━━━━━ Task data ━━━━━

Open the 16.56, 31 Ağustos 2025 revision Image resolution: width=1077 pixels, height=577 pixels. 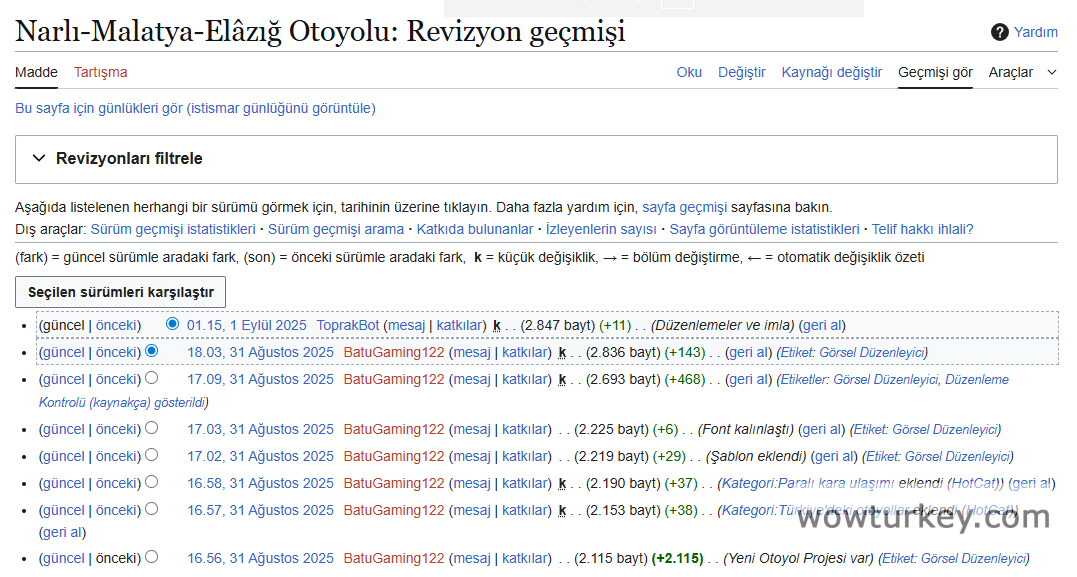pyautogui.click(x=260, y=558)
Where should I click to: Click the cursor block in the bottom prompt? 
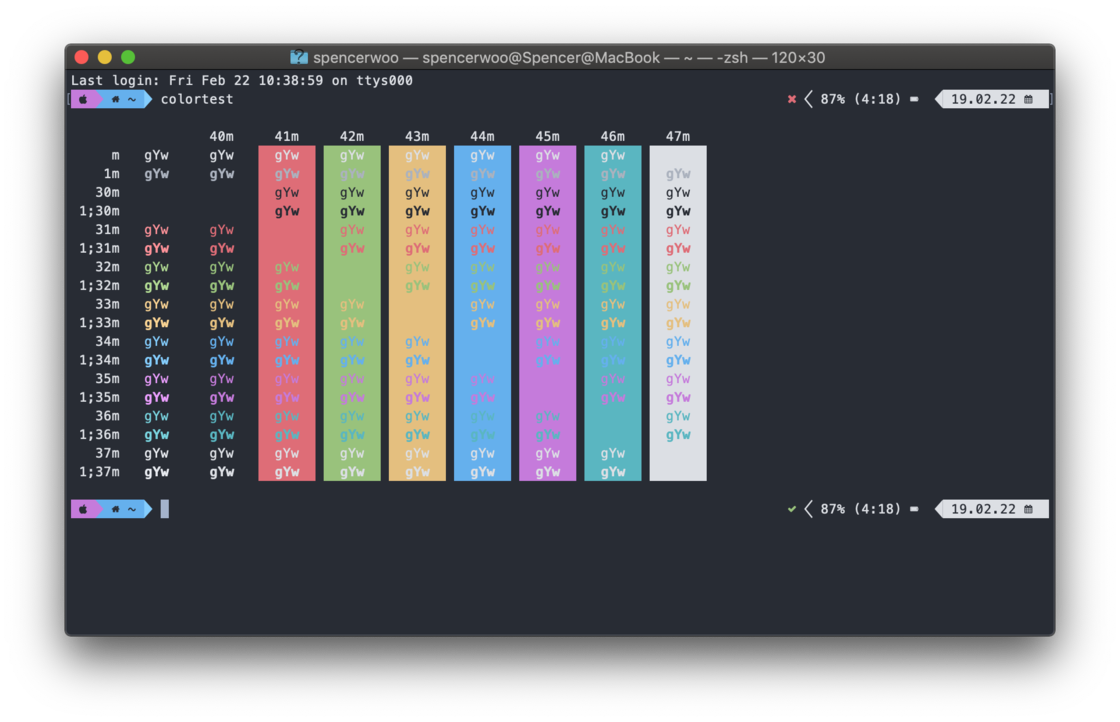pyautogui.click(x=163, y=509)
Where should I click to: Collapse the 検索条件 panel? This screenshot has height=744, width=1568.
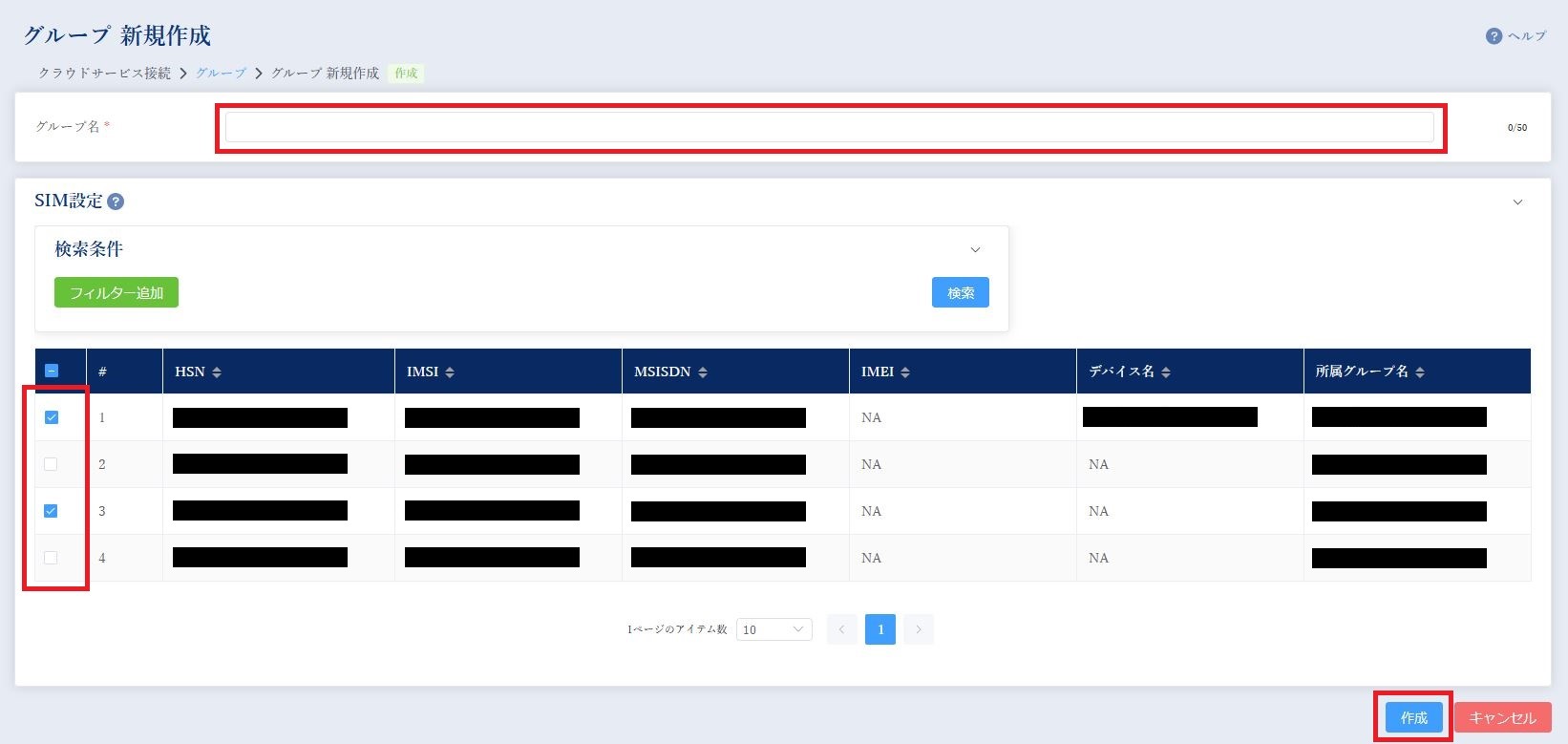pyautogui.click(x=975, y=250)
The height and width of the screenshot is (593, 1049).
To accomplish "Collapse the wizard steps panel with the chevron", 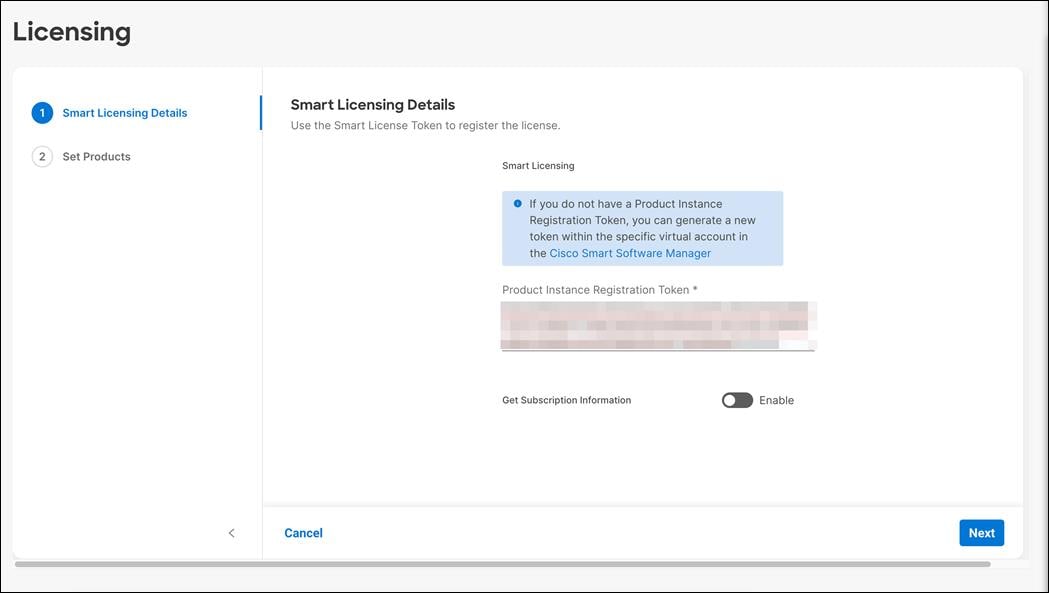I will coord(231,533).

━━━━━

Please pick out every line above that contains the word "Where" and copy each one.

Where should I click to: Click the cursor block in the bottom prompt? 
Where should I click to: Collapse the 検索条件 panel? This screenshot has height=744, width=1568.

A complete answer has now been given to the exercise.